Entrevista: Rotary de Almeirim homenageia Natércia Teles

Natércia Teles foi ontem, 23 de Março, homenageada pelo Rotary de Almeirim no Salão Nobre da Câmara Municipal de Almeirim.

A homenageada concedeu uma entrevista a O Almeirinense. Parte dessa conversa está publicada na edição de 1 abril. Aqui pode ler na integra.

O que significa este prémio?
Este prémio é o reconhecimento do que eu tenho feito mas, sinceramente, quando faço alguma coisa não é para receber prémios. No entanto, eu não escondo que é muito agradável recebermos assim um prémio por ser boa pessoa, é melhor do que ganhar uma corrida.

Ficou surpreendida?
Fiquei, fiquei muito surpreendida. Não estava nada à espera de receber este prémio. Quando o Rotary foi ter comigo eu pensei que era para nos envolvermos noutro trabalho solidário, nunca me passou pela cabeça e fiquei sem palavras. Primeiro recusei, disse que não merecia, mas depois acabei por aceitar e fiquei feliz.

A quem dedica este prémio?
Eu dedico este prémio aos meus alunos pois são eles o mais importante da minha vida profissional. A minha família é muito importante, mas eles sabem e sempre souberam dividir-me com outras coisas.

Consegue fazer uma avaliação da sua carreira?
É uma avaliação (pausa e suspiro) positiva. Nós nunca conseguimos fazer tudo aquilo que queremos, mas olhando para estes 37 anos de serviço, eu diria que de 0 a 10 faço uma avaliação de oito. Os outros dois são para aquilo que perdi e não consegui alcançar.
Eu perdi alguns e eles perderam-se na vida, e isso foi um desgosto muito grande para mim , tentando por vezes resgatá-los das drogas, da infelicidade …
Acho que todos os alunos (crianças e jovens) são capazes de fazer, aliás o meu lema é: “Crer é poder”.
Quando algum não chega lá, eu sinto-me um pouco responsável por isso.

Do que tem mais saudades na escola?
Tenho saudades do tempo em que não existiam tantos papeis. (sorrisos). Agora há muitos papeis que temos que preencher. Por muito que digam que os alunos estão piores, eu não acho. Os alunos estão os mesmos, nós é que podemos ter menos paciência por estarmos mais velhos. Acho que os pais são menos exigentes na educação dos filhos em casa, mas a culpa nunca é dos alunos.

E o tempo?
O tempo também, porque exige-se tanto às crianças que eles não têm tempo para ser crianças.
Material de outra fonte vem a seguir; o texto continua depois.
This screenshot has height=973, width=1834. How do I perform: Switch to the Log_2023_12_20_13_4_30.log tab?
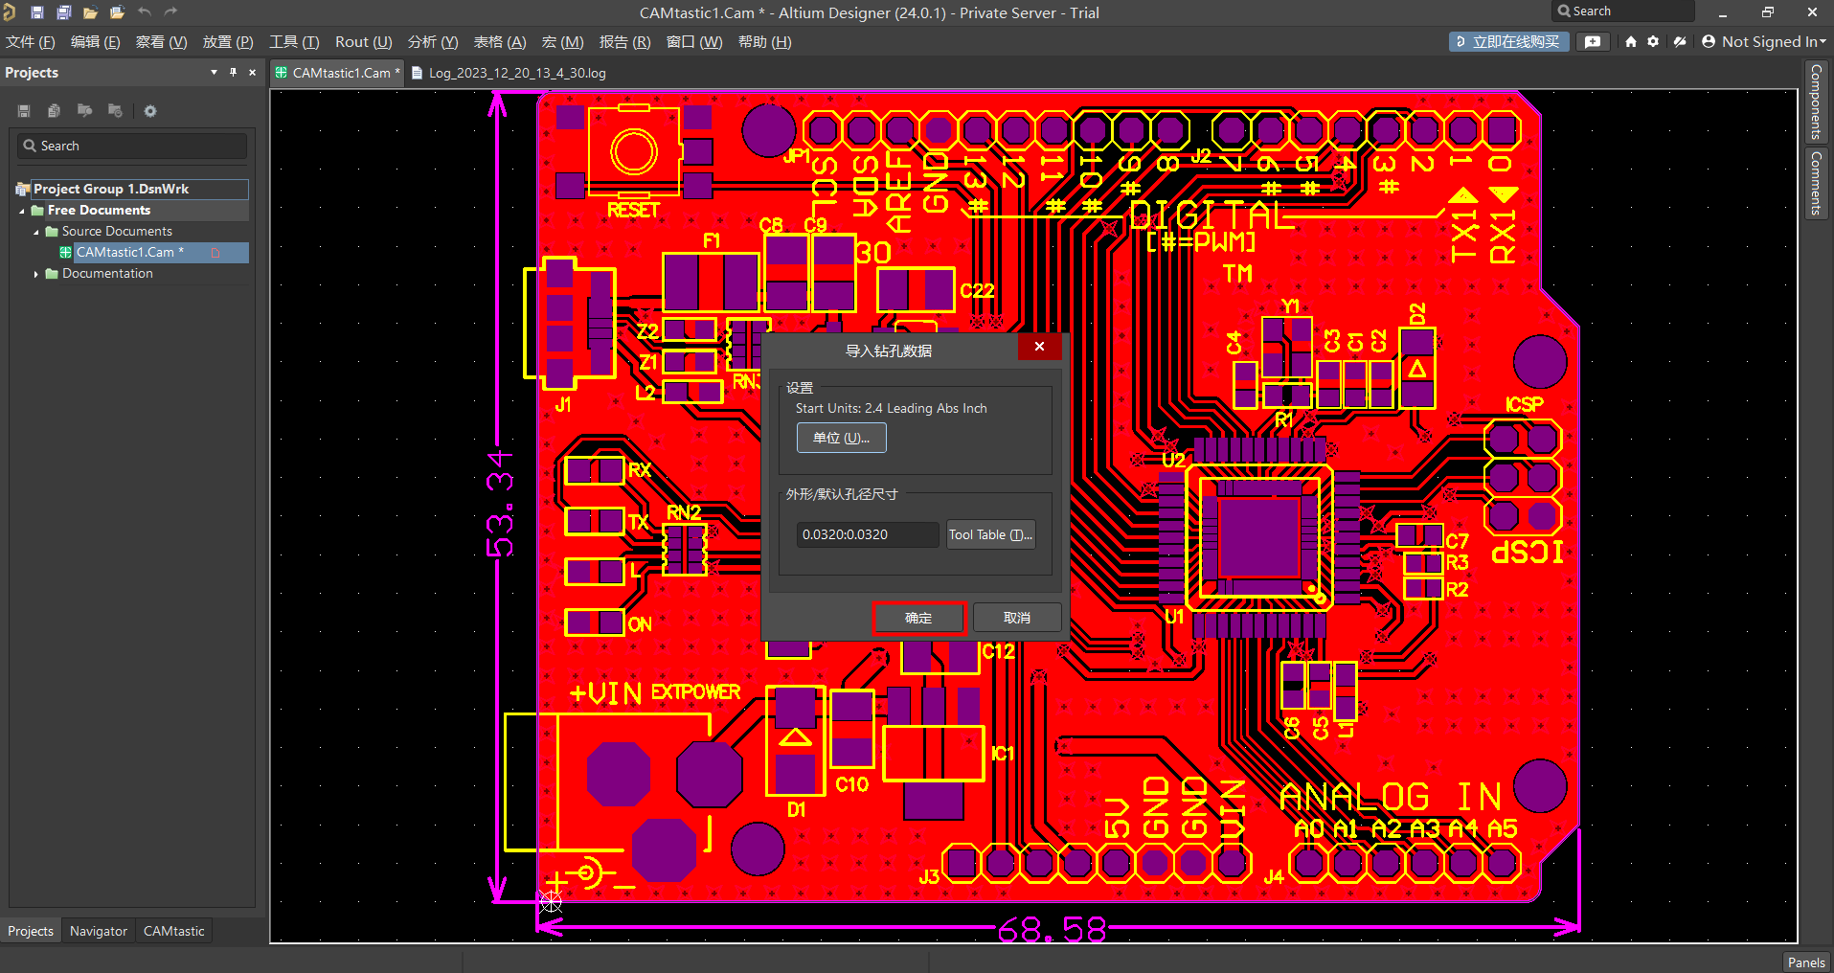tap(516, 73)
Consegue destacar algum episódio que seja mais marcante na sua carreira?
Eu dei aulas durante seis anos numa escola, que era a Luís António Verney, no bairro da Madre Deus, mas os meninos da zona não iam para aquela escola, eram meninos dos bairros problemáticos e bairros de barracas, etc.
Eu tinha uns meninos da casa dos Rapazes, da Sidónio Pais, da Casa Pia e de outras instituições … e uma vez, perguntei a um menino: como te chamas?
Ele disse: Cláudio.
Eu respondi: Não pode ser só Cláudio, tens de ter mais algum nome.
Ele respondeu-me: A minha mãe deixou-me dentro de um saco de plástico à porta de uma Instituição.
O Cláudio foi meu aluno durante três anos e quando acabava o ano ele vinha dar-me os trabalhos de EVT, e ainda hoje os guardo.

O que mudou na Escola nestes anos?
(pausa) Mudou muita coisa e muita vez. Mudaram os programas, mudaram as exigências que se fazem aos alunos.

Para melhor ou para pior?
Umas para melhor, mas outras para pior, como tudo.  Nós também temos que nos adaptar aos novos tempos. Eu quando andava na escola também não gostava.

E os alunos vão sempre recordá-la?
Eu tenho um tio internado no Hospital e num encontro com as assistentes sociais, uma delas diz-me: Não se lembra de mim?!
-Eu não.
– Não se lembra que eu sou a Catarina?
– Olhe, nunca mais me esqueci de si e sabe porquê?! Porque a Professora disse-me: “Nós temos é mamas, não são seios, nós somos mamíferos, não somos semíferos”.